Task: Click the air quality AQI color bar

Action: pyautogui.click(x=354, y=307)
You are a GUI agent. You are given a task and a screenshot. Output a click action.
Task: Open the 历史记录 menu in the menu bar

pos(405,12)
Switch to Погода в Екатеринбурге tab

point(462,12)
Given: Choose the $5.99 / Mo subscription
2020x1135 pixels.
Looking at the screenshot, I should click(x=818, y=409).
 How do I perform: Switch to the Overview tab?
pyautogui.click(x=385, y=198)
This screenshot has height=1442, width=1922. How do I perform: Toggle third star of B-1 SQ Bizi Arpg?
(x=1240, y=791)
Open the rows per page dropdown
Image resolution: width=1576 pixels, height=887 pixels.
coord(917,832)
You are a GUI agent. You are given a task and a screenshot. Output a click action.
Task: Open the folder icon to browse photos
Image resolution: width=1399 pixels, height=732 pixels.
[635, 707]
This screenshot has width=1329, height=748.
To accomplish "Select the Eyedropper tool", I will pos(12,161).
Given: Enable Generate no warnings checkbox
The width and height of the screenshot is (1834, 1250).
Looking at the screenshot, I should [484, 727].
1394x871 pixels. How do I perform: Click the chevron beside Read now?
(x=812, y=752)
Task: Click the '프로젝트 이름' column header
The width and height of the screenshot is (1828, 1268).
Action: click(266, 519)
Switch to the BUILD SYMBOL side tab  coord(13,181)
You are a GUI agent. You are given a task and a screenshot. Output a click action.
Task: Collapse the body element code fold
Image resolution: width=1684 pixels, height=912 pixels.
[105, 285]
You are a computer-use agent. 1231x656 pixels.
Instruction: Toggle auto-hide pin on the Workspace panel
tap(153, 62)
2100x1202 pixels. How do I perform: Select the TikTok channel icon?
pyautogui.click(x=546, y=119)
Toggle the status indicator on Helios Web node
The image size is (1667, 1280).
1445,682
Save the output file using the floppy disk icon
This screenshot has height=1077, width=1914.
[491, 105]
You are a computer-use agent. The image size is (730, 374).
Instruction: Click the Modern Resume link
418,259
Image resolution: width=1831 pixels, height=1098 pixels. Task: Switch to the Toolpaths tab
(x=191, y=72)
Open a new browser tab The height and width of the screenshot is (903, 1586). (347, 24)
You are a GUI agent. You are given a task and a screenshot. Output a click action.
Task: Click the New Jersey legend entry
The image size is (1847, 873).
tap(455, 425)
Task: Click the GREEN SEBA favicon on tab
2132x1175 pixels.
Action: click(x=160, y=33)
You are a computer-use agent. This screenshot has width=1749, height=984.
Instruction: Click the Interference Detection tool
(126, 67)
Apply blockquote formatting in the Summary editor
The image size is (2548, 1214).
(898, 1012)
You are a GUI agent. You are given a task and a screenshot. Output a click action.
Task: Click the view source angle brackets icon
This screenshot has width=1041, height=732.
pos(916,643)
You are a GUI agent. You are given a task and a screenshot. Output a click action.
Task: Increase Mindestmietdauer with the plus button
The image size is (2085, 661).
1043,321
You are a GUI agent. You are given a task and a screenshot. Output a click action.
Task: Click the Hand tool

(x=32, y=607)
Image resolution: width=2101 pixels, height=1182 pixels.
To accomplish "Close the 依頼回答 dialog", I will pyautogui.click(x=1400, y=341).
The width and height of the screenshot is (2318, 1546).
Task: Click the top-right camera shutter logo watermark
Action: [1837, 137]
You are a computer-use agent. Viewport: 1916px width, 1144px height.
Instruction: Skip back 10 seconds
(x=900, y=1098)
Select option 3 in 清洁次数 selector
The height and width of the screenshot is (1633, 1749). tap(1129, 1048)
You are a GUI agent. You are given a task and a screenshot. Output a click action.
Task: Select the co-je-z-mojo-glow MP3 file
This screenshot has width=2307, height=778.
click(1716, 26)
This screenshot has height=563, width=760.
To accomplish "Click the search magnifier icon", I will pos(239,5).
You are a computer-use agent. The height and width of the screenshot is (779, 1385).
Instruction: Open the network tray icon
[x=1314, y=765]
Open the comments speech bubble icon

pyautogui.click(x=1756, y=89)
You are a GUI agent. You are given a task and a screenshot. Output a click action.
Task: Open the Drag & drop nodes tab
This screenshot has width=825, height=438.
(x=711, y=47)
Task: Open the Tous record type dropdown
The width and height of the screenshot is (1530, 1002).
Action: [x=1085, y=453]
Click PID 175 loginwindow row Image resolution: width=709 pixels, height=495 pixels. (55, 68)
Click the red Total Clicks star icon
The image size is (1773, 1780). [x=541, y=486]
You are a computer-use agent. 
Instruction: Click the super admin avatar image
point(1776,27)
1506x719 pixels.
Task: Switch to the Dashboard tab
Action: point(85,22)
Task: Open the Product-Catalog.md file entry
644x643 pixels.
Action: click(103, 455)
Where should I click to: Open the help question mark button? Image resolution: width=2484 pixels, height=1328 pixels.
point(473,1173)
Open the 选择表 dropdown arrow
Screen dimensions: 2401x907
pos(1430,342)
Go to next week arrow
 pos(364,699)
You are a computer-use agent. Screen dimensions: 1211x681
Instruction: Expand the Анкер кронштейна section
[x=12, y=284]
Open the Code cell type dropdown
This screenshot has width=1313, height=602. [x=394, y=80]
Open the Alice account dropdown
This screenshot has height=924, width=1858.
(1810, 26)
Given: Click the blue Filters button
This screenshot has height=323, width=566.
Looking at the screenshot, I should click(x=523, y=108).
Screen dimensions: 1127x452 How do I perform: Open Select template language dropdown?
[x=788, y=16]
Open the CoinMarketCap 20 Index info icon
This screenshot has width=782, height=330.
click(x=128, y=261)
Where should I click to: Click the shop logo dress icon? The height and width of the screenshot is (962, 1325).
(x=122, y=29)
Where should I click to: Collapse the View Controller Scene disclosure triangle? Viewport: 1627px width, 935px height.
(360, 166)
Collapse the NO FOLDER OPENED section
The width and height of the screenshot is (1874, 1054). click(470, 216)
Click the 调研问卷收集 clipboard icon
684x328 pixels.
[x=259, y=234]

* * * * * * *

▶ **TASK ITEM**
Restate the entries above word for word.

▶ **TASK RESULT**
Task: Click the air quality AQI color bar

Action: pyautogui.click(x=354, y=307)
You are a GUI agent. You are given a task and a screenshot. Output a click action.
Task: Open the 历史记录 menu in the menu bar

pos(405,12)
Switch to Погода в Екатеринбурге tab

point(462,12)
Given: Choose the $5.99 / Mo subscription
2020x1135 pixels.
Looking at the screenshot, I should click(x=818, y=409).
 How do I perform: Switch to the Overview tab?
pyautogui.click(x=385, y=198)
This screenshot has height=1442, width=1922. How do I perform: Toggle third star of B-1 SQ Bizi Arpg?
(x=1240, y=791)
Open the rows per page dropdown
Image resolution: width=1576 pixels, height=887 pixels.
coord(917,832)
You are a GUI agent. You are given a task and a screenshot. Output a click action.
Task: Open the folder icon to browse photos
Image resolution: width=1399 pixels, height=732 pixels.
[635, 707]
This screenshot has width=1329, height=748.
To accomplish "Select the Eyedropper tool", I will pos(12,161).
Given: Enable Generate no warnings checkbox
The width and height of the screenshot is (1834, 1250).
Looking at the screenshot, I should [484, 727].
1394x871 pixels. How do I perform: Click the chevron beside Read now?
(x=812, y=752)
Task: Click the '프로젝트 이름' column header
The width and height of the screenshot is (1828, 1268).
Action: click(266, 519)
Switch to the BUILD SYMBOL side tab  coord(13,181)
You are a GUI agent. You are given a task and a screenshot. Output a click action.
Task: Collapse the body element code fold
Image resolution: width=1684 pixels, height=912 pixels.
[105, 285]
You are a computer-use agent. 1231x656 pixels.
Instruction: Toggle auto-hide pin on the Workspace panel
tap(153, 62)
2100x1202 pixels. How do I perform: Select the TikTok channel icon?
pyautogui.click(x=546, y=119)
Toggle the status indicator on Helios Web node
The image size is (1667, 1280).
1445,682
Save the output file using the floppy disk icon
This screenshot has height=1077, width=1914.
[491, 105]
You are a computer-use agent. The image size is (730, 374).
Instruction: Click the Modern Resume link
418,259
Image resolution: width=1831 pixels, height=1098 pixels. Task: Switch to the Toolpaths tab
(x=191, y=72)
Open a new browser tab The height and width of the screenshot is (903, 1586). (347, 24)
You are a GUI agent. You are given a task and a screenshot. Output a click action.
Task: Click the New Jersey legend entry
The image size is (1847, 873).
tap(455, 425)
Task: Click the GREEN SEBA favicon on tab
2132x1175 pixels.
Action: click(x=160, y=33)
You are a computer-use agent. This screenshot has width=1749, height=984.
Instruction: Click the Interference Detection tool
(126, 67)
Apply blockquote formatting in the Summary editor
The image size is (2548, 1214).
(898, 1012)
You are a GUI agent. You are given a task and a screenshot. Output a click action.
Task: Click the view source angle brackets icon
This screenshot has width=1041, height=732.
pos(916,643)
You are a GUI agent. You are given a task and a screenshot. Output a click action.
Task: Increase Mindestmietdauer with the plus button
The image size is (2085, 661).
1043,321
You are a GUI agent. You are given a task and a screenshot. Output a click action.
Task: Click the Hand tool

(x=32, y=607)
Image resolution: width=2101 pixels, height=1182 pixels.
To accomplish "Close the 依頼回答 dialog", I will pyautogui.click(x=1400, y=341).
The width and height of the screenshot is (2318, 1546).
Task: Click the top-right camera shutter logo watermark
Action: [1837, 137]
You are a computer-use agent. Viewport: 1916px width, 1144px height.
Instruction: Skip back 10 seconds
(x=900, y=1098)
Select option 3 in 清洁次数 selector
The height and width of the screenshot is (1633, 1749). tap(1129, 1048)
You are a GUI agent. You are given a task and a screenshot. Output a click action.
Task: Select the co-je-z-mojo-glow MP3 file
This screenshot has width=2307, height=778.
click(1716, 26)
This screenshot has height=563, width=760.
To accomplish "Click the search magnifier icon", I will pos(239,5).
You are a computer-use agent. The height and width of the screenshot is (779, 1385).
Instruction: Open the network tray icon
[x=1314, y=765]
Open the comments speech bubble icon

pyautogui.click(x=1756, y=89)
You are a GUI agent. You are given a task and a screenshot. Output a click action.
Task: Open the Drag & drop nodes tab
This screenshot has width=825, height=438.
(x=711, y=47)
Task: Open the Tous record type dropdown
The width and height of the screenshot is (1530, 1002).
Action: [x=1085, y=453]
Click PID 175 loginwindow row Image resolution: width=709 pixels, height=495 pixels. (55, 68)
Click the red Total Clicks star icon
The image size is (1773, 1780). [x=541, y=486]
You are a computer-use agent. 
Instruction: Click the super admin avatar image
point(1776,27)
1506x719 pixels.
Task: Switch to the Dashboard tab
Action: point(85,22)
Task: Open the Product-Catalog.md file entry
644x643 pixels.
Action: click(103, 455)
Where should I click to: Open the help question mark button? Image resolution: width=2484 pixels, height=1328 pixels.
point(473,1173)
Open the 选择表 dropdown arrow
Screen dimensions: 2401x907
pos(1430,342)
Go to next week arrow
 pos(364,699)
You are a computer-use agent. Screen dimensions: 1211x681
Instruction: Expand the Анкер кронштейна section
[x=12, y=284]
Open the Code cell type dropdown
This screenshot has width=1313, height=602. [x=394, y=80]
Open the Alice account dropdown
This screenshot has height=924, width=1858.
(1810, 26)
Given: Click the blue Filters button
This screenshot has height=323, width=566.
Looking at the screenshot, I should click(x=523, y=108).
Screen dimensions: 1127x452 How do I perform: Open Select template language dropdown?
[x=788, y=16]
Open the CoinMarketCap 20 Index info icon
This screenshot has width=782, height=330.
click(x=128, y=261)
Where should I click to: Click the shop logo dress icon? The height and width of the screenshot is (962, 1325).
(x=122, y=29)
Where should I click to: Collapse the View Controller Scene disclosure triangle? Viewport: 1627px width, 935px height.
(360, 166)
Collapse the NO FOLDER OPENED section
The width and height of the screenshot is (1874, 1054). click(470, 216)
Click the 调研问卷收集 clipboard icon
684x328 pixels.
[x=259, y=234]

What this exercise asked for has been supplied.